JOE BEDITZ Tiger’s biggest impact, by far, was on golf’s public awareness. He became ubiquitous: TV ads, magazine covers, interviews and television appearances. The ultra-elevated public awareness was the headspring from which all of golf’s blessings flowed — more fans, more golfers, more courses, more equipment sales.
In the same five-year period beginning in 1996, PGA Tour prize money mushroomed by 172 percent, television ratings for the Masters jumped by 58 percent and network cameras tried to capture every shot struck by Woods at any tournament.
NANTZ The idea was to never lose track of Tiger during the entire body of a three-hour broadcast. It was a new era for golf because a golfer was now maybe the most famous athlete in the world.
The pervasive belief in the wake of Woods’s 1997 Masters victory was that it would be a catalyst for diversifying professional golf, which had a well-deserved reputation for exclusionary tactics and biases. The PGA Tour had a Caucasian-only clause until 1961. Elder was not welcomed to the Masters until 14 years later. Woods’s 1997 Masters breakthrough and exploding fame were expected to bring sweeping change. But 25 years later, there are no more than a handful of Black golfers on the PGA Tour.
JARIAH BEARD (one of dozens of Black caddies at Augusta National from 1955 to 1983) We had more Black pros in the 1960s than we do now. In the 1980s, another Black golfer, Calvin Peete, won 12 PGA Tour events. He won the Players Championship and was near the top of the money rankings list almost every year. Tiger came along 10 years later, but how many have followed him?
EDWARD WANAMBWA (an editor for African American Golfer’s Digest and a former caddie for Elder) It was a bit naïve to think there was going to be this sudden influx of African American golfers. Why didn’t the floodgates open? Because elite golf is not a cheap endeavor — the equipment, the travel, the entry fees to tournaments, it’s expensive. There are well-meaning initiatives to introduce the game to junior golfers, but the mechanisms for getting to the tour weren’t there.
BEARD (81, still lives in Augusta) Tiger’s win really helped young white golfers more than Black golfers.

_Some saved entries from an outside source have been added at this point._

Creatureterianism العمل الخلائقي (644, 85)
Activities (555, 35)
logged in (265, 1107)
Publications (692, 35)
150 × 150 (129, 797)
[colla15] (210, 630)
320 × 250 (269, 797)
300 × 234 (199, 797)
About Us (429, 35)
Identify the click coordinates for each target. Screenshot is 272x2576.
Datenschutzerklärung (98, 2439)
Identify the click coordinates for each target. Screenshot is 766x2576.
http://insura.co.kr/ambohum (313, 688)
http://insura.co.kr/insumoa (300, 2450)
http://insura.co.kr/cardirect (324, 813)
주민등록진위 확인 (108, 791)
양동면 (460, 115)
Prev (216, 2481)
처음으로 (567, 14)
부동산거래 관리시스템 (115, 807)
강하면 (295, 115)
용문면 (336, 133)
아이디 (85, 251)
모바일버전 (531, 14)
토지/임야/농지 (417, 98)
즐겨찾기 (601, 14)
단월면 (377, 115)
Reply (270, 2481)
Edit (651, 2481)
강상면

The young white golfers made Tiger their hero and emulated his swing, his workout habits, his aggressiveness. They all became better because of Tiger.
GARY WOODLAND (2019 U.S. Open champion) I’ve watched Tiger win that first Masters on an old VHS tape maybe 400 million times.
JOEL DAHMEN (sixth year on the PGA Tour) I’ve watched too many times to count. At least 40. Every time it comes on, I don’t care if Tiger is on the first hole in that final round, I have to watch the whole thing.
WANAMBWA That’s the thing, it was still great to watch a brother — someone who looks like us — slip on the green jacket at Augusta National. It was a win for all the Black caddies and all the Black golfers who never got to play there. That supersedes all the rest.
Woods skipped Arby’s after Sunday’s final round. As is tradition, the Augusta National membership feted the Masters champion and his family at a ceremonial dinner as the sun was setting on the grounds. When Woods got back to his rental house, a party ensued for the tenants and invited guests with no shortage of adult beverages.
At some point late in the night, Woods slipped away from the gathering. Later, Earl Woods went looking for the Masters champion. He peeked into his son’s bedroom and found him asleep on the bed, his arms hugging his green jacket.
Interviews have been edited and condensed.